Napoli, 5 dicembre 2008 – Antonio Metafora, 70enne avvocato civilista, viene ucciso nel suo studio.
Gli inquirenti scopriranno che l’avvocato pagò con la vita il rifiuto di una somma di denaro per stoppare un’ingiunzione di sfratto alla quale stava lavorando per conto di un cliente.
L’avvocato Metafora e il cliente per il contro del quale stava seguendo l’ingiunzione di sfratto di un garage, rifiutarono la somma di 50 mila euro in contanti che con tono definito «minaccioso» l’assassino, alcuni giorni prima dell’omicidio, gli aveva messo sul tavolo come saldo delle morosità, accompagnato dalla richiesta di rifare il contratto di affitto del garage. L’assassino, imparentato per parte di moglie con la famiglia malavitosa dei Licciardi di Secondigliano, aveva preso in affitto il locale a nome della madre, semplice prestanome, e voleva obbligare il professionista a bloccare la procedura di sfratto. Al rifiuto aveva chiesto un nuovo appuntamento, col pretesto di una nuova proposta, al quale si presentò in compagnia di un complice ed eseguì la sentenza di morte con quattro colpi di pistola.
Ucciso con quattro colpi di pistola, nel suo studio al quarto piano di corso Umberto I, in centro, intorno alle 20 di una sera di dicembre: muore così l’avvocato civilista, molto conosciuto in città e che vantava una vasta clientela. Di aspetto giovanile, ex pallanuotista, abituato a spostarsi a bordo di una Vespa, l’avvocato Metafora era stimato ed apprezzato.
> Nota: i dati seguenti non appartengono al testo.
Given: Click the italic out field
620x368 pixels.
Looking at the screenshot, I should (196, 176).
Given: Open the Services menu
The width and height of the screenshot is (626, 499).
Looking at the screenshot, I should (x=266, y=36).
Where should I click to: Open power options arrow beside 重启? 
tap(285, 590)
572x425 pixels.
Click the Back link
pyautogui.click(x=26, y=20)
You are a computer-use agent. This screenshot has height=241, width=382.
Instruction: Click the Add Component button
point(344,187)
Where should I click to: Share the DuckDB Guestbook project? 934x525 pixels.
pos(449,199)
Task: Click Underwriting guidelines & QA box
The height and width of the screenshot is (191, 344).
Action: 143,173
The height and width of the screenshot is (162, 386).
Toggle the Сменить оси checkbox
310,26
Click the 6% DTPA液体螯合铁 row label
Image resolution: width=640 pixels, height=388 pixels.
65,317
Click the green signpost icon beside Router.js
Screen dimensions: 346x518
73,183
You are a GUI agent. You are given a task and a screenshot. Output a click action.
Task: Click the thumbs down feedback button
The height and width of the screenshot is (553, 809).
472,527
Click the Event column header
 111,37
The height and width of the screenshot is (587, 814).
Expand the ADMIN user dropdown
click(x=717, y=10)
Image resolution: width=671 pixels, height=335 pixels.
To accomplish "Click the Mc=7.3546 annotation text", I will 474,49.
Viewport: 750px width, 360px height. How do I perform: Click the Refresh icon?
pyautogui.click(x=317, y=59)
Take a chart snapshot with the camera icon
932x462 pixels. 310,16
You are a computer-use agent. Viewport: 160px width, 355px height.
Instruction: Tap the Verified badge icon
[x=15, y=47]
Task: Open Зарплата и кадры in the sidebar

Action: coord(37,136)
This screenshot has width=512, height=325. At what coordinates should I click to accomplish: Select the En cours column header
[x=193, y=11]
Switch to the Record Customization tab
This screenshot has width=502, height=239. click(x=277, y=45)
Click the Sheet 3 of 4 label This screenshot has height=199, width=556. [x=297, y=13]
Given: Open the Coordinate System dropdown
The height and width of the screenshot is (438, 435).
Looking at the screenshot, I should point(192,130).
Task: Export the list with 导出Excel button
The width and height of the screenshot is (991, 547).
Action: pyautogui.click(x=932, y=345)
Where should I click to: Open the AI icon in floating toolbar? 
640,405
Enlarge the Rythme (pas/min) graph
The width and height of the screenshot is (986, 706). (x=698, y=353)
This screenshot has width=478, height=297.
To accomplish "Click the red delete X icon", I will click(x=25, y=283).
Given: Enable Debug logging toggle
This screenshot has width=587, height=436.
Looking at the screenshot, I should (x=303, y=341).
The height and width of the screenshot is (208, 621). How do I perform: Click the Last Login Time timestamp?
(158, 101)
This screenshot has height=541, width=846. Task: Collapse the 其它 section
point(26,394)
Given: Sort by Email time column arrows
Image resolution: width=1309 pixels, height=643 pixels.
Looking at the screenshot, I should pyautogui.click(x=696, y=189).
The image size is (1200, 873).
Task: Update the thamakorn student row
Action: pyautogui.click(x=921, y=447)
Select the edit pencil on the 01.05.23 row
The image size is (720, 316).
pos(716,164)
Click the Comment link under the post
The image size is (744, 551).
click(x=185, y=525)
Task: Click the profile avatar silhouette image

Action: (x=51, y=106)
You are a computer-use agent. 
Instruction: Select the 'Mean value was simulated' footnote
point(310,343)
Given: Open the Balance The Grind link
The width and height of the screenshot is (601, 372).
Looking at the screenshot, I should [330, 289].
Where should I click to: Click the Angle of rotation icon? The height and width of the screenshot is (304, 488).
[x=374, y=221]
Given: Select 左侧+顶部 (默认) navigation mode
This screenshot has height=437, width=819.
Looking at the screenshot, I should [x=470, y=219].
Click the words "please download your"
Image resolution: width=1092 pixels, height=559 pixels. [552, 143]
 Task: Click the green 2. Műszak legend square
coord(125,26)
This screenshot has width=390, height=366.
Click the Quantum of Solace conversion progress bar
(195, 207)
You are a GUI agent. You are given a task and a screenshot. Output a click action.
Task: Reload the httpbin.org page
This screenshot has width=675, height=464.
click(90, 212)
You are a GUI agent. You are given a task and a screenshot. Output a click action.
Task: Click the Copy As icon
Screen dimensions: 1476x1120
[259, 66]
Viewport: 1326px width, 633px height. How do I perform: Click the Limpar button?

L’autore dell’omicidio, Salvatore Altieri, 24 anni, era già noto alle forze dell’ordine per rapina e gioco d’azzardo.
Il presunto assassino, già in altre occasioni, aveva protestato proprio nello studio legale. Questa sera, poco prima delle 20, è ritornato e ha agito. Dopo aver bussato alla porta, ha chiesto dove fosse Antonio Metafora, è entrato nella stanza e ha esploso almeno quattro colpi d’arma da fuoco e poi è scappato. L’avvocato è morto sul colpo e a nulla sono valsi i tentativi di soccorso.
A ricostruire quanto avvenuto è stato Vincenzo, 44 anni, figlio del professionista e anche lui avvocato. E’ stato Vincenzo ad aprire la porta all’assassino del padre. A quell’ora, infatti, nello studio associato non vi erano altri clienti o collaboratori.
Altieri uccise l’ avvocato Antonio Metafora non solo perché mosso da «intento punitivo e vendicativo». Ma anche perché il giovane, imparentato per parte di moglie con la famiglia malavitosa dei Licciardi di Secondigliano, intendeva con quei quattro colpi di pistola «affermare il suo “valore” messo in discussione» dall’ anziano civilista che «nonostante gli avvertimenti e le pressioni» subite non aveva voluto «accettare le condizioni» dettate da Altieri per rientrare nella disponibilità di un garage. Per questa ragione, scrive la Corte d’ Assise d’ Appello nella sentenza che ha condannando Altieri all’ergastolo inasprendo la pena di 24 anni di reclusione decisa in primo grado, l’ avvocato Metafora «andava eliminato con un gesto eclatante e dimostrativo».
Secondo la Corte, Altieri non può ottenere le attenuanti generiche anche alla luce della «estrema gravità e riprorevolezza» della sua azione. E viene ritenuta sussistente, come già in primo grado, l’ aggravante della premeditazione.
Nel suo appello il pm aveva ipotizzato che Altieri avesse deciso di uccidere l’ avvocato «non in totale autonomia ma condizionato dalle famiglie Licciardi e Lo Russo», ricostruzione ritenuta però non condivisa dalla Corte anche alla luce di un’ intercettazione della moglie dell’ imputato dalla quale emergerebbe che la famiglia Licciardi non aveva «gradito» il delitto, ma anzi ne aveva preso le distanze. L’ assassino sparò subito dopo essere entrato nella stanza del professionista. «Tanto da far dedurre – scrive la Corte – che tra i due non venne iniziata alcuna discussione».